_EXTRACTED TEXT_.

Prophet Song is a scary book.

The reader witnesses Eilish struggle to keep her family together in the midst of the violence that descends on her country. The shock of the dystopia is felt especially keenly for patronising English-language readers: this isn’t what happens in our countries where we are civilised.

Not since 1651 in England anyway. Or 1865 in the USA. Or 1923 in Ireland.

Totalitarianism degrades

Faces and facial expressions are central to the narrative. Eilish seems to understand this, such as when she looks at her son’s girlfriend, ‘searching for something that remains hidden in the girl’s face’.[2]

But faces also register the degrading experience of dystopian totalitarianism.

For instance, we can look at Eilish’s eldest son, Mark, who joins the rebel forces. At first just protesting and rioting, Mark nonetheless visibly wears the experience: ‘He sighs and stands up taking his full height over her, his chin flecked with stubble and for a moment she does not know him.’ (Lynch, p. 100)

Or there is the detective inspector who, caught off guard, ‘smiles […] the smile of somebody you know to say hello to on the street, […] and yet behind that smile lies the shadow of the state’ (Lynch, p. 60). As the novel develops, ‘it is the uniform that speaks not the mouth’ (p. 119), and so the face is adulterated and becomes the face of terror and murder.

Levinas’s vis-à-vis

Emmanuel Levinas (1906–95), French theorist and philosopher, was intimately aware of the importance of the face. Simply, the face is important because of the ‘straightforwardness of facing things’: it is how we come across other people.[3] We face them, and they present their face to us. The face-to-face—or vis-à-vis in French—is how we meet and engage with people.

The vis-à-vis includes an ethical element. That’s because ‘this facing of the face […] summons me, demands, me, claims me: as if the invisible death faced by the face of the other—pure otherness […]—were “my business”‘ (Levinas, p. 125). When face-to-face with someone else, we enter into a very personal relation with them. Levinas’s point relies on his idea that the plain face cannot hide its vulnerability and mortality. This is what facial expressions testify to.

Beyond this ‘demand’ on us to look someone in the eye, there is also a ‘responsibility for the death of the other’ and an obligation not to ‘abandon[] the other to his aloneness’ (Levinas, p. 125). In other words, a smile can encourage us to help the other person, but also to understand how other the other person is.

And yet, ‘Expression [also] tempts and guides the violence of the first crime […]. The first murderer [… with his] violent aim’ (Levinas, p. 125) will have witnessed the success of his strike on his victim’s face.

Death therefore always shadows our facial expressions, visible in the vis-à-vis encounter.

_STORED ROWS_.
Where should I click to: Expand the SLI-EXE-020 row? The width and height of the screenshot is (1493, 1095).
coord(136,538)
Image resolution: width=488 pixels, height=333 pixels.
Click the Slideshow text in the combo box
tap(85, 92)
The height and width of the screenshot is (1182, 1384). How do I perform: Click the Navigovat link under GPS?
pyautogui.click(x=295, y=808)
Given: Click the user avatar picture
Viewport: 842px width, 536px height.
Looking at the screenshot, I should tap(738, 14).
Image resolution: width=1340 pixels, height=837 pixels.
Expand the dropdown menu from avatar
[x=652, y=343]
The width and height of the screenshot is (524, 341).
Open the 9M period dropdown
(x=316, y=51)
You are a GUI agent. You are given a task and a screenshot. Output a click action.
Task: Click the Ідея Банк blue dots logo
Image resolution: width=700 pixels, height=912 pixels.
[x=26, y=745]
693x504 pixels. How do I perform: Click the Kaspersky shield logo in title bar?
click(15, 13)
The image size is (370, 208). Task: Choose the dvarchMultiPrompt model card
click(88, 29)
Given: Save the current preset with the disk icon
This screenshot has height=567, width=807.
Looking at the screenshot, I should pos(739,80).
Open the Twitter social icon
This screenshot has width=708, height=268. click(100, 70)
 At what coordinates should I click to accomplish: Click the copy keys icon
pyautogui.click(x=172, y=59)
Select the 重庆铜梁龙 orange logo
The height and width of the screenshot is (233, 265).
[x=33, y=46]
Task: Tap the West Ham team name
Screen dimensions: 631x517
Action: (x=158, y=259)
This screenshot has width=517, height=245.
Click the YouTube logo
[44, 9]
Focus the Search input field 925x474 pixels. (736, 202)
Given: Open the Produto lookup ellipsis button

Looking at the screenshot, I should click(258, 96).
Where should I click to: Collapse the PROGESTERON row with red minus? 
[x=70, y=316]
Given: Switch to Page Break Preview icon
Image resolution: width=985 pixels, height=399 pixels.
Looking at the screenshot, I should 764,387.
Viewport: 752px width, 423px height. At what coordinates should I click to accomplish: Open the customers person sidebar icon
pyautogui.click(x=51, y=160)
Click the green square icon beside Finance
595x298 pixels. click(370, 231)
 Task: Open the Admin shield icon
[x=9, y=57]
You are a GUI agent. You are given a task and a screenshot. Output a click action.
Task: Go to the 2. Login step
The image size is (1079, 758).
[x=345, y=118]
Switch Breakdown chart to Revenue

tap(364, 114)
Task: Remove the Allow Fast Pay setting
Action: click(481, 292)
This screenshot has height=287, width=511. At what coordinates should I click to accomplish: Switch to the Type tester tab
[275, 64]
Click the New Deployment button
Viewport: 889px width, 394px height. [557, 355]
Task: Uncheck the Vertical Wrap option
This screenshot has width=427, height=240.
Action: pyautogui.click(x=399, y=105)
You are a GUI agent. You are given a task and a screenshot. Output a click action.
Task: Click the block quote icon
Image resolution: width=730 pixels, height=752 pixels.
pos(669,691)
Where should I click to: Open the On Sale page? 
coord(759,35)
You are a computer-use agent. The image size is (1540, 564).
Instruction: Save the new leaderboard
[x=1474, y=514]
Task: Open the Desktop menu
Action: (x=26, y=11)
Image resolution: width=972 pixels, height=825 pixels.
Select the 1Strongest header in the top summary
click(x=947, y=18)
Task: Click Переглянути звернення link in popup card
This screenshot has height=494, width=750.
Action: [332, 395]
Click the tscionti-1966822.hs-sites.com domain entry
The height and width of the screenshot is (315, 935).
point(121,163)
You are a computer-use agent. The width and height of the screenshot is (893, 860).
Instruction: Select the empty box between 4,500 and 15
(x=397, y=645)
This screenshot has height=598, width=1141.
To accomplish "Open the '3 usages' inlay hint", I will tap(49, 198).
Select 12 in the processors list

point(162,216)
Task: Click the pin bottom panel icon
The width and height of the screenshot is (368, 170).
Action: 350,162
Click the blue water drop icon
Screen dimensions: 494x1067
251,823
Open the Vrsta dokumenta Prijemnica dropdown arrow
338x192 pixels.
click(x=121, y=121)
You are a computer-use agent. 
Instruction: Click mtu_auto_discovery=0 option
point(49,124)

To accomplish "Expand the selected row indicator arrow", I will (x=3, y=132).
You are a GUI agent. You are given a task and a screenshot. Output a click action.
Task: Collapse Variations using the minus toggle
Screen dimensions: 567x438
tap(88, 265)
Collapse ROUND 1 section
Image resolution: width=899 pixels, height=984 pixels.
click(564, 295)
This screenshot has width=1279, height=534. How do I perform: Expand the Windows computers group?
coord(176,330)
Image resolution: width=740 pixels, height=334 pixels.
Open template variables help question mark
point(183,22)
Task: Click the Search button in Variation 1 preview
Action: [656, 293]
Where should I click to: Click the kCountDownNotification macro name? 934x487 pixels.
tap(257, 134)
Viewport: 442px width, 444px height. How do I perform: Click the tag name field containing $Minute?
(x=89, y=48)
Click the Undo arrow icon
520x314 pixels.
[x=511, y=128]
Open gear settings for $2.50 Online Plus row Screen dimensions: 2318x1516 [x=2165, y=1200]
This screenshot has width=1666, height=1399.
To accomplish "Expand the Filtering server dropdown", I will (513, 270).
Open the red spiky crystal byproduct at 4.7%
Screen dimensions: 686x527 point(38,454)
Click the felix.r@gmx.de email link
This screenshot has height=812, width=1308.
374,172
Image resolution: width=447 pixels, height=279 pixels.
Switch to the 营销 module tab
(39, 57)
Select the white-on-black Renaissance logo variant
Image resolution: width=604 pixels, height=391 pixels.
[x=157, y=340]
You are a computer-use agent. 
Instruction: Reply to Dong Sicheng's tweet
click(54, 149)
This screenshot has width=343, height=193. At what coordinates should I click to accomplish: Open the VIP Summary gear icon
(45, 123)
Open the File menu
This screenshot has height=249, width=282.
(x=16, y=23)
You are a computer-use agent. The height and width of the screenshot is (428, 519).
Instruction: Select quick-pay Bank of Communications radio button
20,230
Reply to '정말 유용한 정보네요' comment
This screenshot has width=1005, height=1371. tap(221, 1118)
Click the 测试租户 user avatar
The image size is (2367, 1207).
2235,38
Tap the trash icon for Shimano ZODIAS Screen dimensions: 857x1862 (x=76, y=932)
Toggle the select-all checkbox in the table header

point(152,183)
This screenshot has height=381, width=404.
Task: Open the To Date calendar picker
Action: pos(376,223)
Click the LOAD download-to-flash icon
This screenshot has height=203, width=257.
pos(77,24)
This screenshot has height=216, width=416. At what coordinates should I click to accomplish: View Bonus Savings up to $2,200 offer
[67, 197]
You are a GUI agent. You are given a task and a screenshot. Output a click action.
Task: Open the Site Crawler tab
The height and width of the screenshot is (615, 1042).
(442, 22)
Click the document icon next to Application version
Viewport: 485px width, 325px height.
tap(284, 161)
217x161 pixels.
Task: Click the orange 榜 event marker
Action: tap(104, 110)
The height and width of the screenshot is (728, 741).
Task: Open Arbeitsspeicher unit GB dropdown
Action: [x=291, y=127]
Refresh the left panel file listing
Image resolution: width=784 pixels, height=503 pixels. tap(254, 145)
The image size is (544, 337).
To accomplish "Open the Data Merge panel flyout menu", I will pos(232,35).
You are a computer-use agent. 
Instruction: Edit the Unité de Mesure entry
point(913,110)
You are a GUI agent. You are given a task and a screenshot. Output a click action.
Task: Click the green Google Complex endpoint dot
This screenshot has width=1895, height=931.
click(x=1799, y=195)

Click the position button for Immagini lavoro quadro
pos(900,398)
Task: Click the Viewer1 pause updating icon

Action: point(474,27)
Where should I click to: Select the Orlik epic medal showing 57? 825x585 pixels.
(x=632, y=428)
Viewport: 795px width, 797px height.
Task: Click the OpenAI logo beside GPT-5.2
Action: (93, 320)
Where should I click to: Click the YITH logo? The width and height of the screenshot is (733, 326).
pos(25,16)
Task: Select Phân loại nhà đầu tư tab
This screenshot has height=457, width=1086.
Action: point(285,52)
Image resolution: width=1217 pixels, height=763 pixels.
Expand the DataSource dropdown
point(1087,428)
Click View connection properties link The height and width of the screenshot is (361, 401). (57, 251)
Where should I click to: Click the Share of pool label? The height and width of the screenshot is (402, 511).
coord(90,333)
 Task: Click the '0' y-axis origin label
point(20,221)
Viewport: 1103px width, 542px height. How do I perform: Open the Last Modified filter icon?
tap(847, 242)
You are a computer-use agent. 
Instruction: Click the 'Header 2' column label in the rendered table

_WHAT NEEDS TO BE DONE_.
Decide whether each statement agrees with the text about Prophet Song, answering yes or no and quoting the words that settle it: 1. Eilish's eldest son, Mark, joins the rebel forces. 2. Emmanuel Levinas was a German philosopher. 3. The detective inspector's smile has the shadow of the state behind it.

_EXERCISE RESULT_.
1. Yes: "Eilish’s eldest son, Mark, who joins the rebel forces"
2. No: "French theorist and philosopher"
3. Yes: "behind that smile lies the shadow of the state"